L’œuvre a été réalisée dans les années 1560 pour orner l’autel de l’église San Geminiano, sur la place Saint-Marc, à Venise. Après la démolition de l’édifice en 1807, sous Napoléon, et un bref séjour à la Galleria dell’ Accademia, le tableau a disparu dans des collections privées. Fin des années 1980, David Bowie a acheté cette peinture au marchand d’art londonien Colnaghi. À la suite du décès du chanteur en 2016, elle a été vendue comme étant attribuée à « Le Tintoret et atelier ». Depuis 2017, elle est confiée en prêt de longue durée à la Maison Rubens d’Anvers.

Un examen technique aux résultats surprenants

À la demande du nouveau propriétaire, la Cellule d’imagerie scientifique de l’IRPA a étudié le tableau. Au départ, seuls des examens de routine ‒ une radiographie et une réflectographie infrarouge ‒ étaient prévus pour reconstituer le processus créatif de l’œuvre. Or, ces examens ont livré des résultats tout à fait surprenants ! Les experts ont découvert, sous la couche picturale, un dessin sous-jacent spontané, réalisé à main levée, qui souligne toute la virtuosité du peintre. Il révèle non seulement comment Le Tintoret a élaboré sa composition mais nous renseigne aussi sur l’attribution de la toile.

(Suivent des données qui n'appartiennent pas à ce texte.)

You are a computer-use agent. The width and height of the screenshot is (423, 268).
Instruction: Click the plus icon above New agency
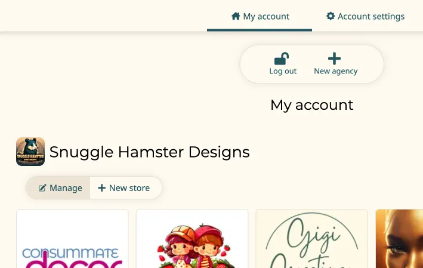335,58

Ces examens ont en effet permis de démontrer que le tableau est bien de la main de l’artiste vénitien. Le dessin montre qu’à l’origine, les personnages ont été représentés nus, avant d’être vêtus par la suite. En comparant celui-ci avec d’autres exemples de l’œuvre du Tintoret, les spécialistes ont remarqué que cette technique de dessin sous-jacent est la même que celle utilisée par le peintre à partir des années 1550 pour réaliser le Saint Georges et le dragon, conservé à la National Gallery de Londres.

Accentuer la profondeur

Le Tintoret ne cessait de modifier sa composition en cours d’exécution, comme en témoignent les nombreux repentirs, ces corrections apportées dans la peinture, révélées par la radiographie. Il a ainsi modifié les éléments architecturaux et ajouté par la suite le ciel bleu au-dessus de la tête des figures pour créer plus de profondeur. On retrouve aussi des modifications semblables dans d’autres œuvres du maître vénitien.